At 50x50x50mm, weighing 200g, the DMU41 represents a 54% reduction in volume and a 42% reduction in weight over the DMU30. It has a typical power consumption of less than 1.5w, which is 50% lower than DMU30’s typical usage.
“The 50-mm cube form factor was set quite early on,” recalls Jeff Ince, Silicon Sensing sales and marketing executive, “based on customer feedback. The greatest challenge our engineers had to meet was that aside from 3 gyros and 3 accelerometers, there was only one other component shared with the DMU30, so this was designed from ground up. Three magnetometers were added, the analog-digital converter and the processor are new. They all needed evaluating, and they needed to work with and fit into this small form factor.”
The DMU41 brings ultra-precise motion sensing to far smaller and more restricted platforms and applications whilst delivering performance that competes directly with heavier, larger fiber optic gyro-based units.
The best argument over FOGs is the cost, weight, size and power (C-SWAP), says Ince. “But aside from that, the point that customers have touched on is reliability and robustness for MEMS over FOG. Fundamentally, they’re much simpler in the basis that they are various layers, no dither motors or anything like that. There’s a lot less complexity and extra components.
“It’s the simplicity and elegance of etching your design on a silicon substrate.”
The DMU41 combines excellent angle random walk and bias stability (angular – 0.1°/hr, 0.02°/√hr; linear – 15μg, 0.05m/s/√hr) with exceptional low noise characteristics (rms to 100Hz: 0.90mg).
All sensor data is blended to give optimal motion sensing information, with DMU41 providing data at variable output rates up to 2kHz. Outputs can combine angular rate, acceleration, delta angle and delta velocity, temperature and built-in test results. Every DMU41 is calibrated over the full operational temperature range to guarantee sustained, reliable performance.
To guarantee product reliability, adds Darioosh Naderi, business development manager, “We have industry standards that define the environmental conditions, DO160 being one of those. On top of that we’ve got our own inhouse test regime, based on 30 years’ experience. We have an advanced calibration regime through the full temperature range that every unit goes through.
“DMU30 has been tested numerous times and we’ve been consistently told it’s the highest performing silicon MEMS IMU that’s available.
“With DMU 30 our aim was very honestly to put the best sensors into a box and calibrate it.
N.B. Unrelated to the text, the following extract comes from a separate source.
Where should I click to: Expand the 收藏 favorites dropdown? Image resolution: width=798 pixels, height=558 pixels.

We didn’t think of all the different ways that customers want to use it.
“We’ve learned that some customers want different output rates, some customers want different data streams, some customers have different power requirements.
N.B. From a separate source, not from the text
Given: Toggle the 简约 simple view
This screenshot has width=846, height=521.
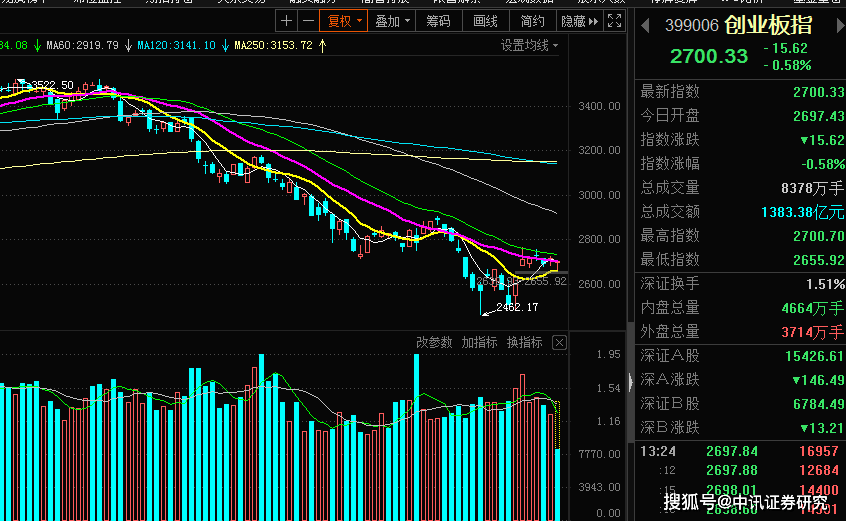Looking at the screenshot, I should (x=533, y=21).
Thus, the DMU41’s configurable message rate and content and user-programmable bias trim offset. The variable output rates up to 2kHz can include a combination of angular rate, acceleration, delta angle and delta velocity, temperature and built-in test results.
“We’ve taken the last 4-5 years to deliver the capabilities that the customers in the markets have been asking for,” resumes Naderi. “We don’t just satisfy the autonomous vehicles market, or the small satellites, or the sub-sea vehicles. We’ve got surveying and mapping, rail track surveying, etc. Launch vehicle applications we’ve been on.”
“We developed DMU41 in close consultation with customers across many sectors, many of whom have expressed a need for a highly compact, tactical-grade IMU that is not International Traffic in Arms Regulations (ITAR) controlled,” explains general manager Steve Capers.
“This being a customer-led project, we’ll be sending an evaluation kit out to existing as well as potential new customers and asking for feedback on it. That will be another list of considerations for new variants to come forth.”
Silicon Sensing Systems Ltd is jointly owned by Collins Aerospace and Sumitomo Precision Products. Although the company was formed in 1999, it draws on more than 100 years of heritage in inertial sensing. It has supplied nearly 40 million MEMS gyroscopes and accelerometers to thousands of customers worldwide.
“We’ve gotten a lot of customer feedback to try and incorporate,” concludes Ince. “We’ll never cater to all of them, but the team has done a fantastic job to improve on what we’ve got while shrinking it down. It’s a good sign for the future.”